:: INSTRUCTIONS FOR THE TASK ::
Starting at the line that contains "Open the 13 may. tweet timestamp", copy every line through the end of the records below exactly as written, leaving out pictures.
====== RECORDS SHOWN ======
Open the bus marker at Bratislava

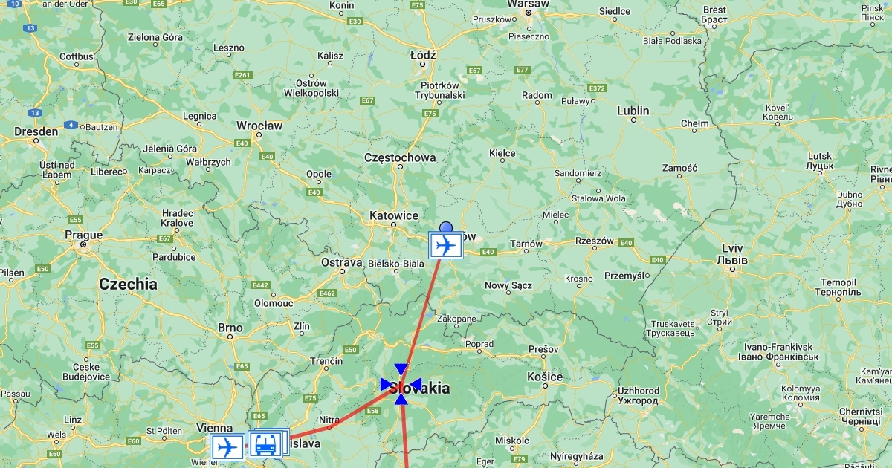tap(264, 445)
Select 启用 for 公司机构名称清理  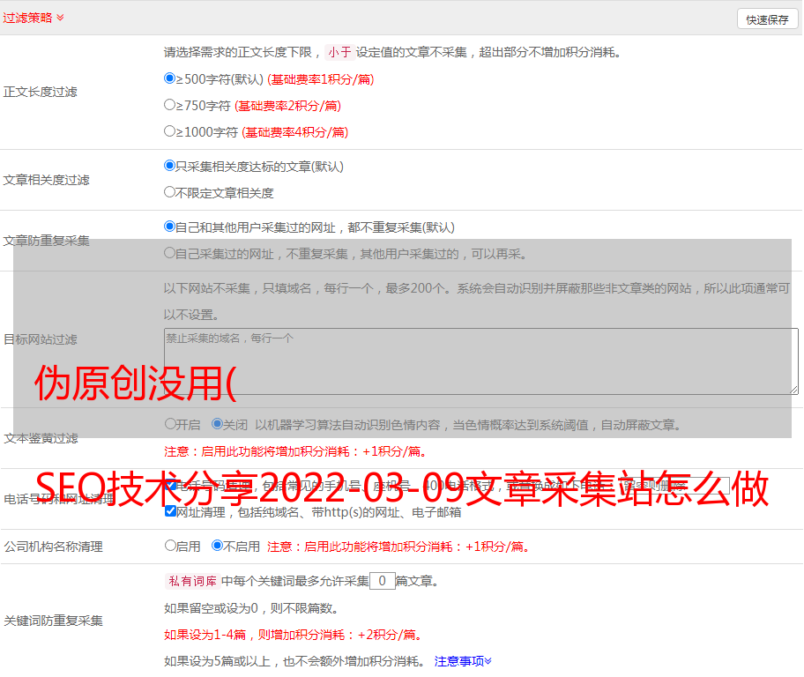170,546
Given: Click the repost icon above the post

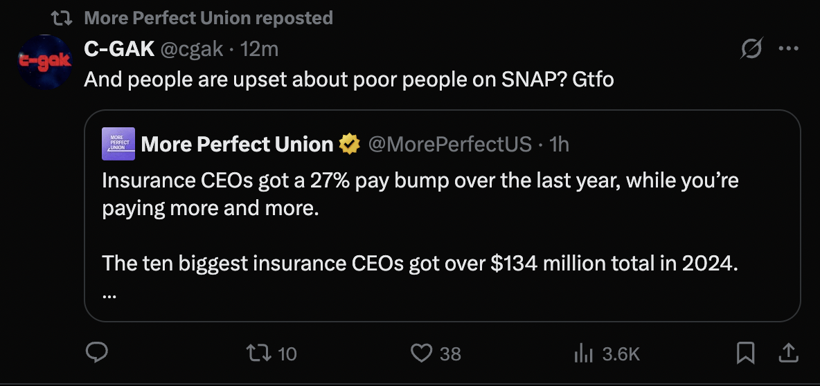Looking at the screenshot, I should (62, 17).
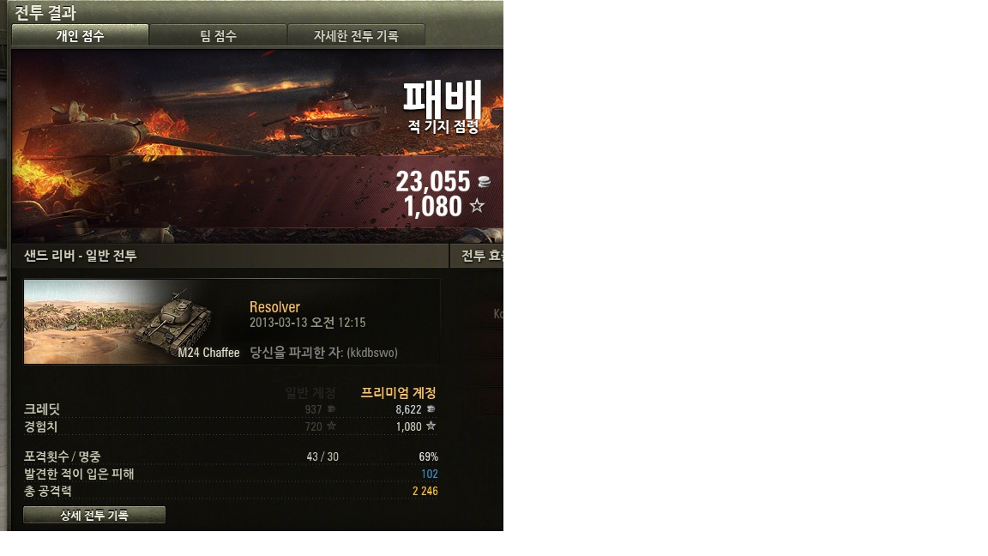Click the destroyer name kkdbswo

(x=371, y=353)
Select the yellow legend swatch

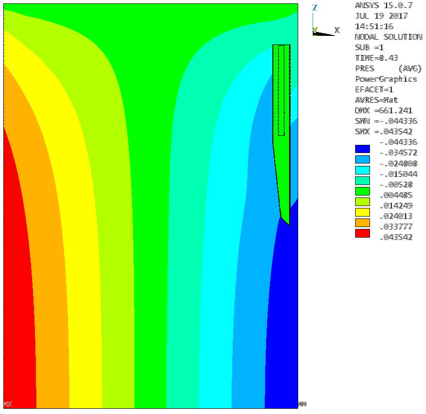(362, 212)
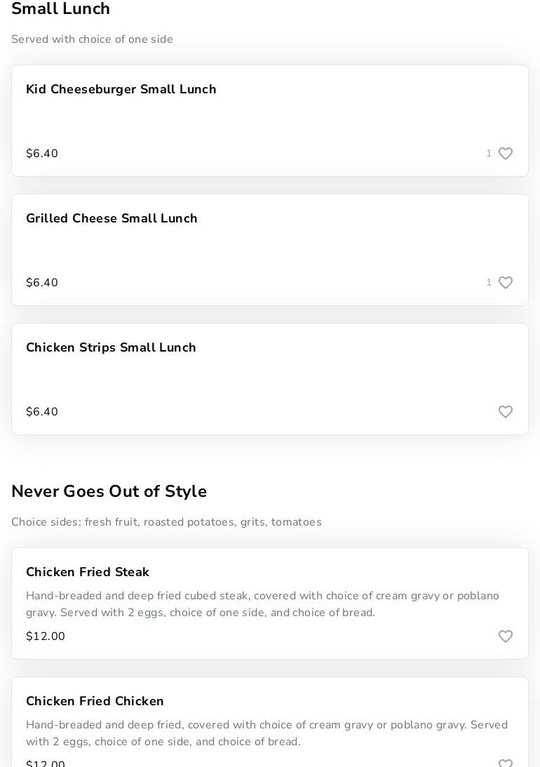Click Grilled Cheese $6.40 price
This screenshot has height=767, width=540.
[42, 283]
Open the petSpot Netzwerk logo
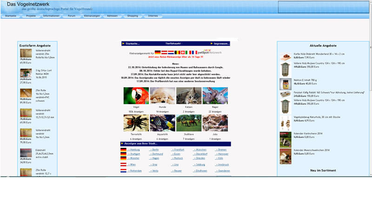The width and height of the screenshot is (372, 204). click(210, 52)
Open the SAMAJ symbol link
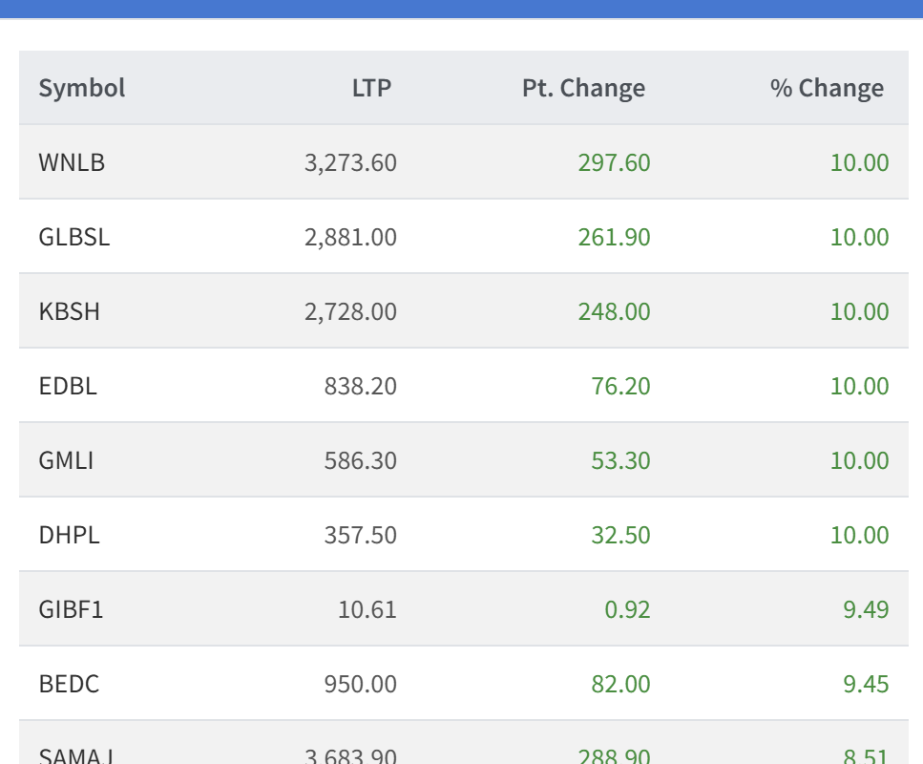The width and height of the screenshot is (923, 764). [x=76, y=755]
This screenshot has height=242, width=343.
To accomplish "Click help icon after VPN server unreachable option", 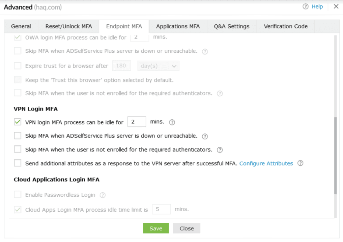I will [204, 136].
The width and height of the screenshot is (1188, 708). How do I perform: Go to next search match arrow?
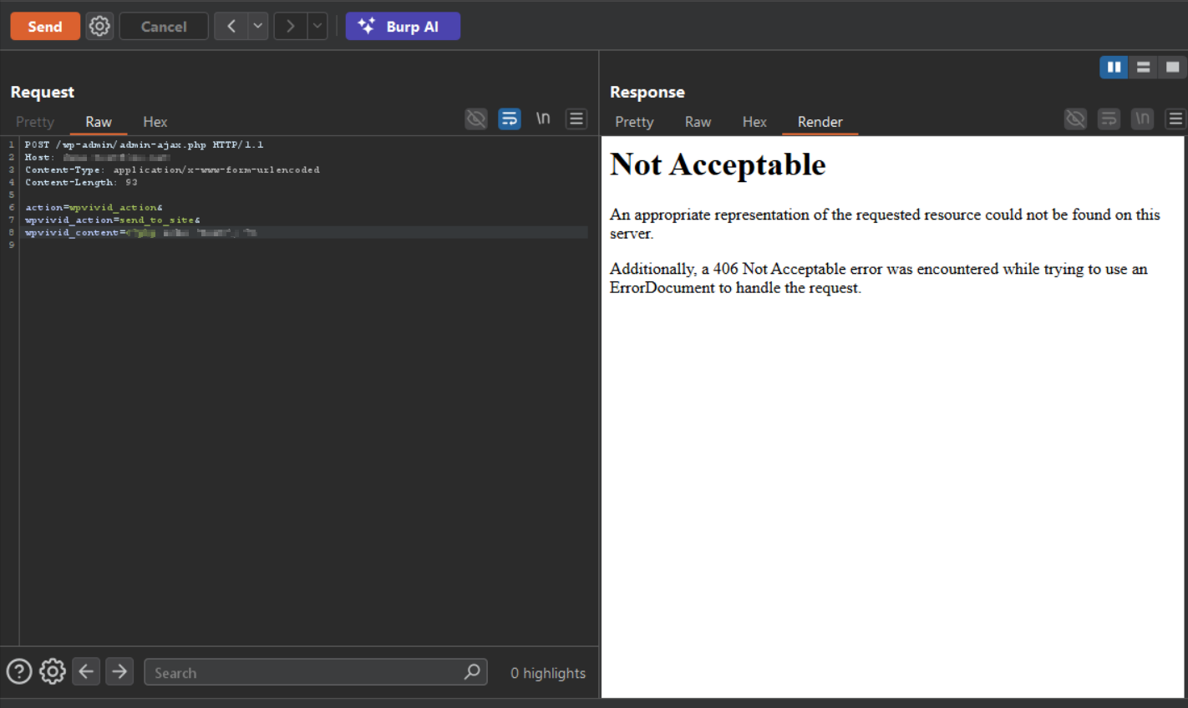[x=119, y=671]
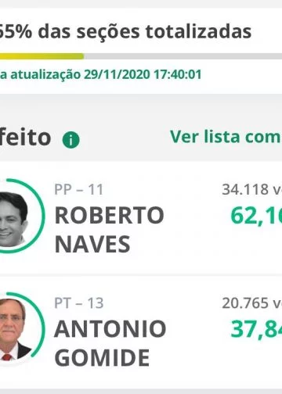Click the 37,84 percentage for Antonio Gomide
The width and height of the screenshot is (282, 394).
(256, 329)
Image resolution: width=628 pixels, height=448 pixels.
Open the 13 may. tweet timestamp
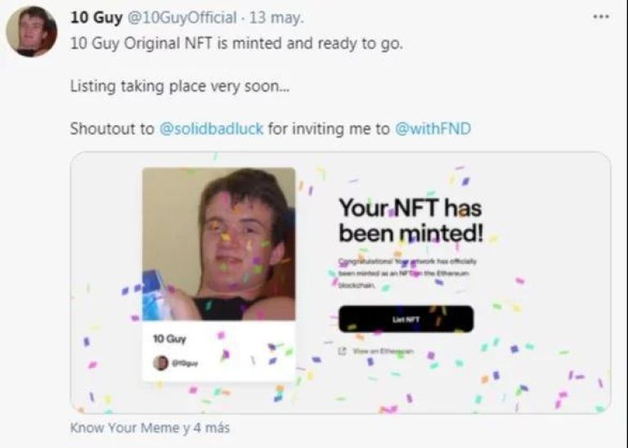[x=276, y=18]
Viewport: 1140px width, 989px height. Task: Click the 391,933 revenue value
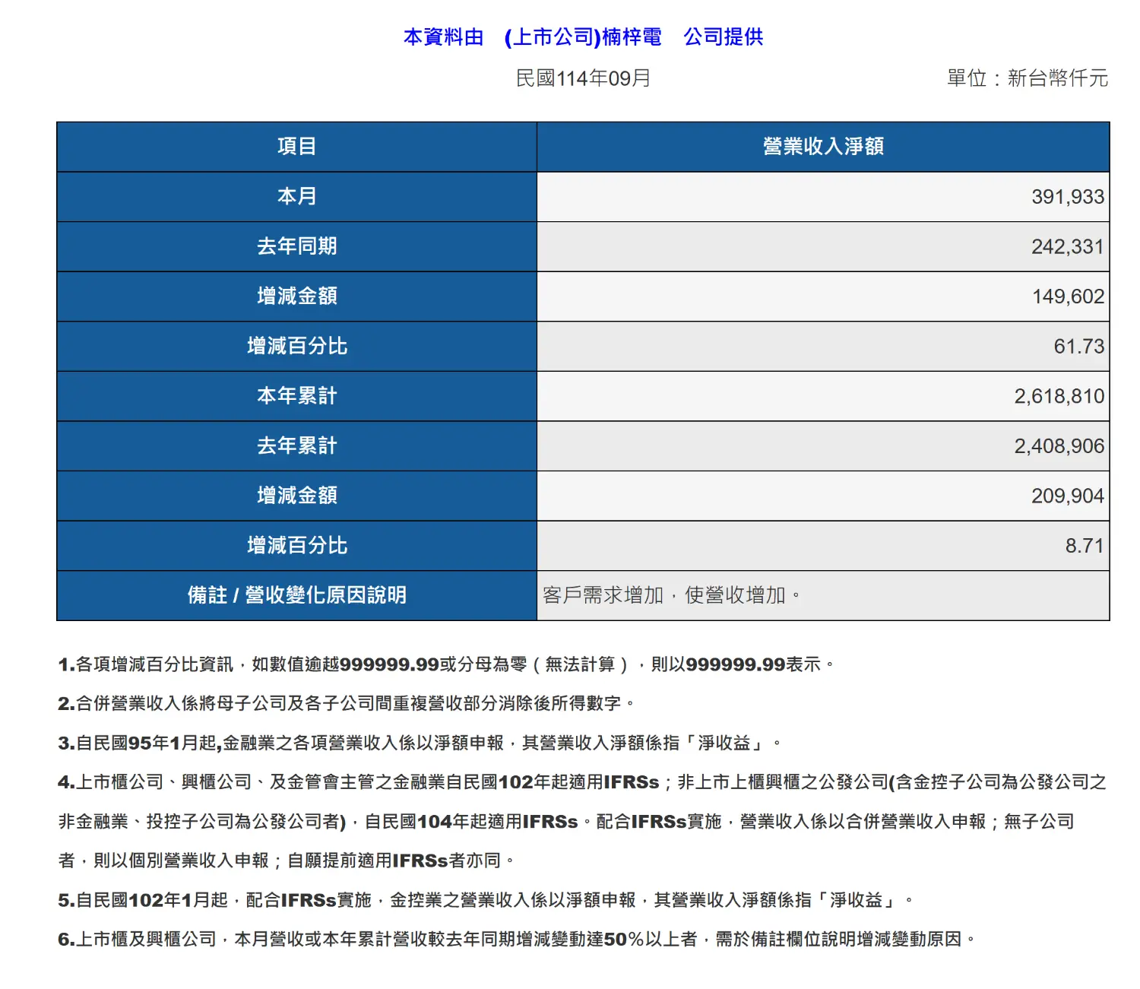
======
:: EXERCISE SOLUTION ::
Open the 13 may. tweet timestamp
[x=276, y=18]
Viewport: 1140px width, 989px height. Task: Click the 391,933 revenue value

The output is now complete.